(Вопросы и задания)
1 - Перепишите дословно из текста о рассказах Чехова отрывок от слов «Измайлов сопоставлял этот» до слов «234, 28 августа).».
2 - Сколько статей, согласно тексту о рассказах Чехова, стали откликами на августовскую книжку «Русской мысли»?
3 - Продолжите текст о рассказах Чехова, начиная с того места, на котором он заканчивается.

(Представленный текст)
···

Откликами на августовскую книжку «Русской мысли» с рассказами «Крыжовник» и «О любви» явились три статьи.
Разбирая трилогию в целом, А. Измайлов первый заговорил о переменах, ясно обозначившихся в творчестве Чехова: «В этих рассказах г. Чехов уже вовсе не тот объективист-художник, по-видимому, совершенно безучастно относящийся к изображаемому, каким он представлялся ранее <…> Всюду за фигурою рассказчика виден субъективист автор, болезненно тонко чувствующий жизненную нескладицу и не имеющий силы не высказаться. Мы сказали бы, что автор болен мировою скорбью, если бы значение этого последнего выражения не было так опошлено и избито <…> нам кажется, что настает серьезный перелом в творчестве г. Чехова, болезненно созревает в его душе что-то новое <…> Почти все без исключения рассказы его, написанные за последние годы, носят драматический характер, иногда возвышаясь до высокого трагизма. В самом выборе темы чувствуется, что его давят кошмаром и гнетут темные стороны жизни, которых он не может не видеть, и его пейзаж почти всегда запечатлен меланхолическою красотою. „Над полем давно уже нависли тучи, ждешь дождя, а его нет“, вот общий фон, на котором происходит действие его последних сочинений».
Измайлов сопоставлял этот «перелом» у Чехова с тем, что пережили в свое время другие великие русские писатели: «…нам кажется, что в душе г. Чехова начинается тот перелом, который в свое время пережили многие из наших больших писателей, от Гоголя, Достоевского и Лескова до ныне здравствующего Л. Толстого и некоторых других художников слова, с тою только разницею, что в нем он начинается значительно ранее. Художественные задачи отходят на задний план, и ум устремляется к решению вопросов этики и религии. Объективное, спокойное изображение действительности уступает место тревожному философскому обсуждению зол жизни, выступает на сцену не факт, но философия факта» (А. Измайлов. Литературное обозрение. — «Биржевые ведомости», 1898, № 234, 28 августа).

···

(Исследуемые данные)
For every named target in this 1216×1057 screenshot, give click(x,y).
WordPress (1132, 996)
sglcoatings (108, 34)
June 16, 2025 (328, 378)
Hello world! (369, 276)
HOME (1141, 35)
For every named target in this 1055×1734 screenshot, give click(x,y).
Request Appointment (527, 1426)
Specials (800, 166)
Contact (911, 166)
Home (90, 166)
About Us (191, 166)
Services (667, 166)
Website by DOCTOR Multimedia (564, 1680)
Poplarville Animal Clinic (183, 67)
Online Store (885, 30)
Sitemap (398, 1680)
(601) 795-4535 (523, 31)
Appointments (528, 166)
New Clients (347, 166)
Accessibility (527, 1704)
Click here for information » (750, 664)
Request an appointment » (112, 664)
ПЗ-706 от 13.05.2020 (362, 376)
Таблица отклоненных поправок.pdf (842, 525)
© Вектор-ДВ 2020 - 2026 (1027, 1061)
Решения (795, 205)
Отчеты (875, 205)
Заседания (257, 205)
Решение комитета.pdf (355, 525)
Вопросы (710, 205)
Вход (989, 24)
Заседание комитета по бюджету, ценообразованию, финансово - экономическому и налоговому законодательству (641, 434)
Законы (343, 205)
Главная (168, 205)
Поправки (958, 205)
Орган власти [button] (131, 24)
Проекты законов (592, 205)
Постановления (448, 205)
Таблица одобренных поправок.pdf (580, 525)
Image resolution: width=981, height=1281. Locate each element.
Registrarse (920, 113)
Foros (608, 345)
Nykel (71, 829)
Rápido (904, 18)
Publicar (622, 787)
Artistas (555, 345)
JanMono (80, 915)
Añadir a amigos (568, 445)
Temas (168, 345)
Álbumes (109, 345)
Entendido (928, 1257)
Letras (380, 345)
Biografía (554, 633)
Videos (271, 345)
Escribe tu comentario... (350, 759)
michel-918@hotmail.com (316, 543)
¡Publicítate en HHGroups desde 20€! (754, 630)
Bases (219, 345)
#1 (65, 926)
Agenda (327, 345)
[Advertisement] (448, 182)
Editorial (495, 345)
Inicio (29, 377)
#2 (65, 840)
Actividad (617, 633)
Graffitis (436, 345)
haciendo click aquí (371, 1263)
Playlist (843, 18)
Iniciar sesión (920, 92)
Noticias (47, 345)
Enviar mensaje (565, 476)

···

(Ответы к заданиям)
1 -
Измайлов сопоставлял этот «перелом» у Чехова с тем, что пережили в свое время другие великие русские писатели: «…нам кажется, что в душе г. Чехова начинается тот перелом, который в свое время пережили многие из наших больших писателей, от Гоголя, Достоевского и Лескова до ныне здравствующего Л. Толстого и некоторых других художников слова, с тою только разницею, что в нем он начинается значительно ранее. Художественные задачи отходят на задний план, и ум устремляется к решению вопросов этики и религии. Объективное, спокойное изображение действительности уступает место тревожному философскому обсуждению зол жизни, выступает на сцену не факт, но философия факта» (А. Измайлов. Литературное обозрение. — «Биржевые ведомости», 1898, № 234, 28 августа).

2 - Три статьи.

3 -
А. Скабичевский в той же газете «Сын отечества», где он поместил разбор «Человека в футляре», писал о новых рассказах Чехова. Как обычно, его мало интересовала художественная сторона дела; содержание рассказов служило поводом для разговора о несовершенствах общественного бытия. Впрочем, Скабичевский верно уловил существо позиции Чехова, когда сердито возражал против понятия «среда заела», ибо сами люди создают эту среду: «…виновата не какая-то людоедка-среда, а именно безыдейность жизни, отсутствие в ней всяких разумных и широких целей, искание мнимого счастья в какой-нибудь узенькой, ничего не стоящей, эгоистичной задачке и пугливый отказ от мало-мальски решительного, рискованного шага к достижению более высоких целей и более захватывающего светлого счастия. Тут нет ни палачей, ни жертв, ни пауков, ни мух, а попросту люди безразличные поголовно задыхаются в смрадной мгле, при полном отсутствии мало-мальски свежего воздуха» («Сын отечества», 1898, № 245, 11 сентября).
К общей характеристике Чехова как писателя вернулся после выхода первого тома марксовского издания Н. К. Михайловский («Литература и жизнь. Кое-что о г. Чехове». — «Русское богатство», 1900, № 4). В последних рассказах Чехова критик увидел значительные перемены: «Теперь уже далеко не одна пошлость занимает г. Чехова, а и истинно трудные, драматические положения, истинное горе и страдание» (стр. 135). Если житейская пошлость продолжает и теперь интересовать Чехова, как, например, в рассказе «Человек в футляре», «она уже не смешна для него, по крайней мере не только смешна, а и страшна, и ненавистна» (стр. 139). По поводу рассказа «О любви» Михайловский писал: «Такова действительность, и ясно кажется, как дорога стала г. Чехову вертикальная линия к небесам, то третье измерение, которое поднимает людей над плоской действительностью; как далеко ушел он от „пантеистического“ миросозерцания, всё принимающего как должное и разве только как смешное…» (стр. 137).
А. И. Богданович обратил внимание на внутреннюю связь трех рассказов. О рассказе «Крыжовник» он писал: «Хотя этот рассказ и не имеет непосредственной связи с предыдущим, но в нем как бы обрисовывается среда, где властвует человек в футляре».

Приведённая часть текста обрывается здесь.